È vera l’osservazione della nostra lettrice, che spesso certo giornalismo nostrano incalza la persona che ha subito una violenza, un lutto o un danno con la domanda importuna, per non dire sfacciata: «Lei perdona?». La parola «perdono» viene così adoperata irresponsabilmente e quindi svilita, dimenticando che comunque il perdono, quando c’è, «richiede molto tempo e lunga lotta interiore», come dice giustamente la nostra lettrice. Sono note le parole scritte da Dietrich Bonhoeffer sulla «grazia a buon mercato», che egli descrive così: «Grazia a buon mercato è predicare il perdono senza chiedere il pentimento, il battesimo senza la disciplina ecclesiastica, la comunione senza la confessione [di peccato], l’assoluzione senza la contrizione. Grazia a buon mercato è la grazia senza discepolato, grazia senza la croce, grazia senza Gesù Cristo, vivente ed incarnato». Quello che Bonhoeffer dice della grazia, si può e deve dire del perdono. C’è un perdono a buon mercato, che non è quello di Dio e neppure quello del cristiano. Il perdono di Dio non è a buon mercato, è gratuito, cioè fuori mercato. È gratuito perché non ha prezzo.

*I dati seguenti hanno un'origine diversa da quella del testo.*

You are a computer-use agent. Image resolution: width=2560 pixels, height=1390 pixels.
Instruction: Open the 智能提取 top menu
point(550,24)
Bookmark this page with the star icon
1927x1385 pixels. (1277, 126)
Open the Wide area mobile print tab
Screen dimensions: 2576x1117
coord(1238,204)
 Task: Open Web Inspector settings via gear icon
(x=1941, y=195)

[d] Il rapporto tra il perdono di Dio e il nostro.
È – lo dice bene la nostra lettrice – un rapporto strettissimo, molto più stretto di quello che di solito pensiamo: noi infatti tendiamo a separare i due perdoni, Gesù invece li unisce inseparabilmente. Oltre che nel Padre Nostro e nel passo dell’offerta sull’altare, che dev’essere preceduta dalla riconciliazione con il fratello offeso (Matteo 5, 23-25), lo si vede bene nella parabola del «servo spietato», al quale il re rimette un debito enorme (diciamo 500.000 euro) e lui non rimette un piccolo debito (diciamo di 50 euro) che un suo collega aveva con lui. Ha ricevuto un perdono immenso, e non è capace di praticare un perdono minimo. Perciò il perdono immenso gli viene tolto, e lui «viene dato in mano agli aguzzini, finché abbia pagato tutto il debito» (Matteo 18, 23-35). Chi non sa perdonare non ha ricevuto il perdono. Chi lo ha ricevuto, diventa anche lui capace di perdonare, cioè di praticare questa cosa assolutamente divina che è il perdono. E lo praticherà non una volta, non sette, ma «settanta volte sette»: parola di Gesù.
1. Ringrazio Gabriella Caramore per avermi fornito questo testo.